En outre, Amnesty International a mis en évidence des violations commises par l’armée égyptienne, dont l’utilisation de chasseurs F-16 produits par les États-Unis pour larguer des bombes à sous-munitions dans le nord du Sinaï, au début de l’année. L’organisation a également établi que, en 2017, l’armée égyptienne avait retenu au moins deux hommes non armés dans des véhicules blindés Humvee produits par les États-Unis avant de les abattre.

Le Secrétariat général de la défense et de la sécurité nationale a refusé de répondre aux demandes d’information d’Amnesty International France concernant le volume et la nature exacts des exportations, invoquant les lois relatives à la protection du secret et affirmant que les blindés MIDS ne faisaient l’objet d’aucun contrôle à l’exportation au titre du dispositif encadrant les équipements militaires comme de celui sur les biens à double usage. Le constructeur des Sherpa et des MIDS a en revanche déclaré que l’exportation de tous les véhicules était soumise au régime de contrôle des exportations du ministère de la Défense.

« En tant qu’État partie au Traité sur le commerce des armes, la France ne doit pas autoriser de transferts d’armes s’il existe un risque substantiel que ces armes puissent être utilisées pour commettre ou faciliter des violations graves du droit international relatif aux droits humains, a déclaré Najia Bounaim.

« Tant que les autorités égyptiennes n’auront pas montré de façon crédible qu’elles ont enquêté sur les cas d’utilisation abusive relevés dans le passé, la France et les autres États fournisseurs devraient suspendre le transfert de toutes les armes présentant un risque de servir à commettre des violations des droits humains.

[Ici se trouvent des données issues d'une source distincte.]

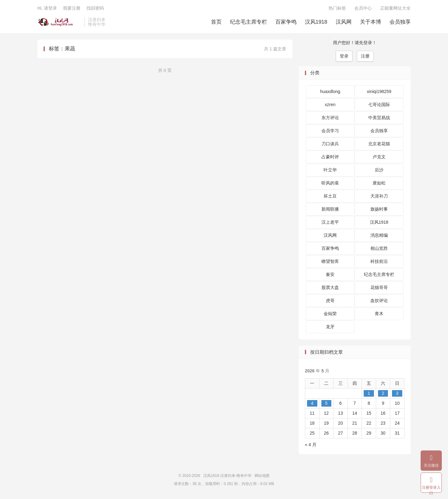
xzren (330, 105)
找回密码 (95, 8)
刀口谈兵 (330, 144)
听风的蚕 (330, 183)
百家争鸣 (286, 22)
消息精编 (379, 235)
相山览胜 (379, 248)
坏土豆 (330, 196)
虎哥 (330, 301)
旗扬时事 (379, 209)
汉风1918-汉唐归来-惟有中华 (59, 22)
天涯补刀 (379, 196)
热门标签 (337, 8)
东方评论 (330, 118)
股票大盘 (330, 287)
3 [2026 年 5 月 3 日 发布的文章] (397, 393)
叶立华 (330, 170)
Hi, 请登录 (47, 8)
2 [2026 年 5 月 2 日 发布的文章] (383, 393)
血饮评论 (379, 301)
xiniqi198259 (379, 91)
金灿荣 (330, 314)
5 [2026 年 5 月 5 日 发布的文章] (326, 403)
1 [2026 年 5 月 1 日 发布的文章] (369, 393)
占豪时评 (330, 157)
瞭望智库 (330, 261)
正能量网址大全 (395, 8)
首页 (216, 22)
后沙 (379, 170)
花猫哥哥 (379, 287)
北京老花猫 (379, 144)
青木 (379, 314)
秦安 (330, 274)
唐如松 (379, 183)
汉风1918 (316, 22)
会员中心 (363, 8)
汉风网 (343, 22)
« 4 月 (310, 445)
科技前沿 (379, 261)
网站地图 (262, 476)
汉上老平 (330, 222)
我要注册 (72, 8)
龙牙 (330, 327)
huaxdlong (330, 91)
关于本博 (371, 22)
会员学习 (330, 131)
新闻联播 (330, 209)
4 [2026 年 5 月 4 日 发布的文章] (312, 403)
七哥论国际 (379, 105)
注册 (365, 56)
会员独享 (400, 22)
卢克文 (379, 157)
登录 (344, 56)
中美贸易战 (379, 118)
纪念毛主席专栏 (248, 22)
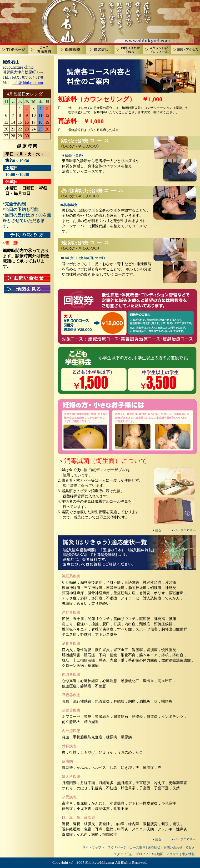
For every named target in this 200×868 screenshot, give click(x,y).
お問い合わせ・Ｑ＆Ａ (179, 847)
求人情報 (188, 854)
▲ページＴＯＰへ (183, 530)
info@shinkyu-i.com (28, 83)
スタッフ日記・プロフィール (134, 854)
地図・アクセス (168, 854)
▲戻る (156, 530)
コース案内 (138, 847)
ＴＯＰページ (117, 847)
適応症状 (154, 847)
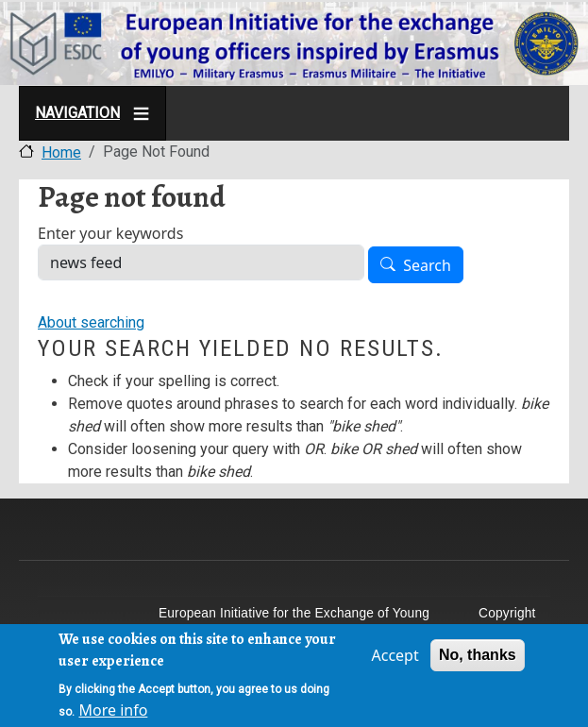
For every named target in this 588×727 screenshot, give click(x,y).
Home (61, 152)
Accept (395, 658)
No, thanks (478, 657)
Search (427, 265)
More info (112, 713)
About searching (91, 322)
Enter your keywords (110, 233)
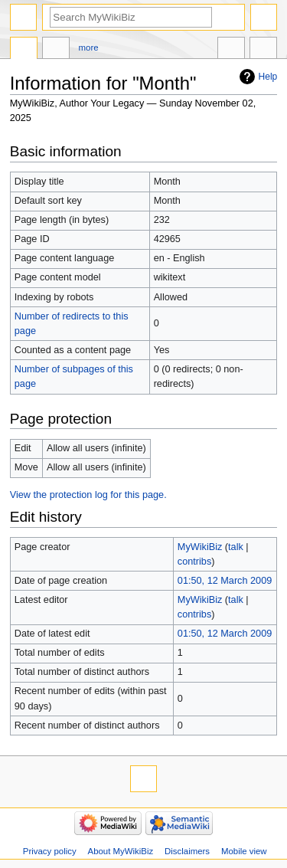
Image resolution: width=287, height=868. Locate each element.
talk (236, 547)
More (89, 47)
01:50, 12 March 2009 (224, 581)
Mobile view (244, 851)
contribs (194, 562)
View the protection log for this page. (88, 495)
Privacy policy (50, 851)
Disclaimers (187, 851)
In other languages (231, 50)
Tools (263, 50)
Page (24, 50)
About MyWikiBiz (121, 851)
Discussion (56, 50)
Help (268, 77)
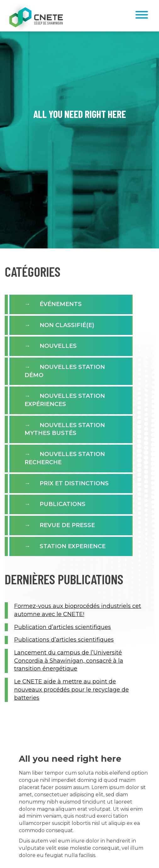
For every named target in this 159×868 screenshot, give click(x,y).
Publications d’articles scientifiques (64, 640)
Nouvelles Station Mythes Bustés (65, 429)
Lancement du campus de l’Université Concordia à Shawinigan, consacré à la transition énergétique (69, 660)
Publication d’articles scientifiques (62, 627)
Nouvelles (58, 346)
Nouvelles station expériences (65, 400)
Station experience (72, 546)
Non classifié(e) (67, 325)
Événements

Ils veilleront ainsi à ne pas se rendre complices de graves atteintes aux droits fondamentaux, tout en faisant savoir clairement et sans ambiguïté aux autorités égyptiennes que la répression brutale de l’opposition d’une part et l’impunité d’autre part ne sauraient en aucun cas être tolérées. »

En tant qu’État partie au Traité sur le commerce des armes, la France ne doit pas autoriser de transferts d’armes s’il existe un risque substantiel que ces armes puissent être utilisées pour commettre ou faciliter des violations graves du droit international relatif aux droits humains.
Najia Bounaim, Amnesty International

Au vu des violations graves et systématiques des droits humains commises en Égypte, Amnesty International engage la France à cesser immédiatement tout transfert dès lors qu’il existe un risque substantiel que les armes livrées soient utilisées pour commettre ou faciliter de graves atteintes aux droits humains sur le territoire égyptien. Aucun transfert ne doit être autorisé tant que l’Égypte n’a pas mené d’enquêtes efficaces et indépendantes sur les violations graves commises par les forces de sécurité, ni amené celles-ci à rendre des comptes.

Complément d’information

Dans les conclusions publiées en août 2013 par le Conseil des affaires étrangères de l’UE, les États membres de l’UE ont convenu à l’unanimité de suspendre les licences d’exportation vers l’Égypte de matériel utilisé à des fins de répression interne. Or, près de la moitié d’entre eux pourrait avoir enfreint cette décision, prise à l’échelle de l’UE, de suspendre les transferts d’armements à destination de l’Égypte. Les pays de l’UE qui, depuis 2013, livrent à l’Égypte des armes du type de celles susceptibles de servir à la répression interne, par l’intermédiaire d’activités d’exportation ou de courtage, sont les suivants : Allemagne, Bulgarie, Chypre, Espagne, France, Hongrie, Italie, Pologne, République tchèque, Roumanie, Royaume-Uni et Slovaquie.

Plusieurs types d’équipements, armes légères, matraques, gaz lacrymogènes et véhicules blindés notamment, ont été employés à plusieurs reprises pour réprimer l’opposition. Au vu également des informations rassemblées par Amnesty International sur plusieurs cas d’utilisation de F-16 américains, le doute est jeté quant à la faculté de l’armée de l’air égyptienne à opérer en respectant les restrictions du droit international relatif aux droits humains et, le cas échéant, du droit international humanitaire. Parmi les incidents graves recensés figurent des frappes aériennes en Libye et l’utilisation de bombes à sous-munitions dans le Sinaï en 2018.